Many leadership development programs attempt to improve leadership skills as an educational track separate from running the business. However, companies can tackle competitive challenges and opportunities while developing leadership skills by applying a technique called Action Learning. Action Learning uses current leadership and business issues as a platform to foster leadership development.

Action Learning operates under the assumption that people learn best by doing. As its name implies, Action Learning has two components, action and learning, serving two purposes :-

  1. allowing leaders to develop skills
  2. enabling executives to take action

This format serves to teach leaders a process for identifying and addressing the gaps in their leadership skills using "live ammunition" - real situations or issues facing the organization.

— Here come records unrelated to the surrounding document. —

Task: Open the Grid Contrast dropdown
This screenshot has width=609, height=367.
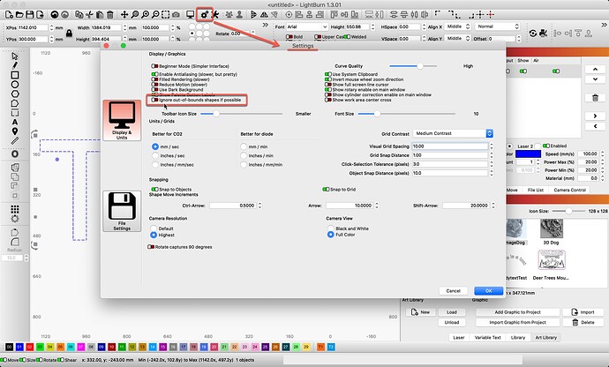Action: point(451,133)
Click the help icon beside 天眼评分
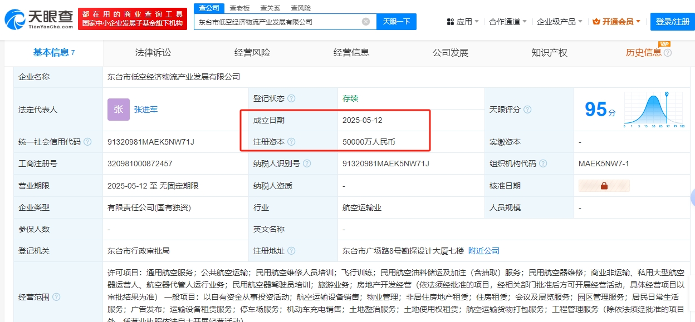Image resolution: width=695 pixels, height=322 pixels. (527, 110)
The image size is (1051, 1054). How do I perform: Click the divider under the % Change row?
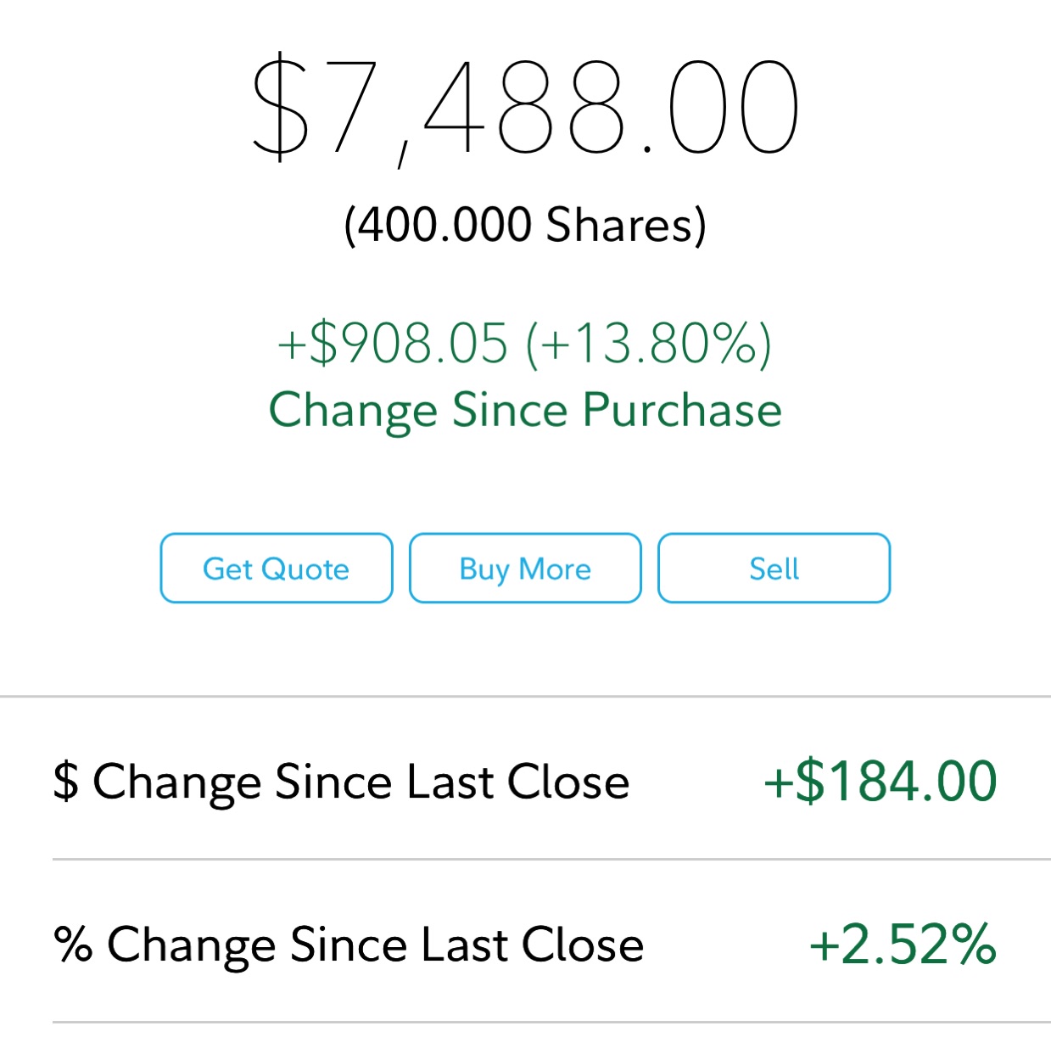[551, 1022]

Action Learning is not simply throwing executives at business problems. The ultimate goal is more than problem solving, it is skills-, tools- and/or process-learning. This dichotomy is essential for success. Focusing too heavily on the problem-solving will result in a failure to internalize skills or processes needed to close the leadership gap. Concentrating too much on the skills- or process-learning can detract from their practical application in real business or organizational situations.

Leadership skills can be classified into one of three levels : personal, team, and organizational. Action Learning can be used to develop leadership skills at any of these levels. Johnson & Johnson, for example, is using Action Learning to develop the organizational leadership skills of its top executives by applying a codified organizational change model to real business issues. This exposes executives to the tools and processes necessary to understand and articulate the need for change, develop initiatives, assess the organization’s readiness for change, and translate change into actions. For Action Learning to be successful, though, leaders must internalize the skills and tools they learn by repeating them on the job. An ongoing assessment of current leadership skills versus leadership standards will provide a measure of how well a company’s leaders are closing the gap.

By using Action Learning to improve organizational skills, an organization can close the gap in the leadership skills of its executives. Developing a set of leadership standards and using it to understand where a company must focus its efforts will help companies address the needs of the company as the business continues to change. Reinforcing these leadership skills as people move up through the organization will ensure a continuing source of leadership talent. A company reluctant to invest in developing these skills in-house risks being forced to hire an outsider who may be willing to undermine the organization’s core values for the sake of the bottom line.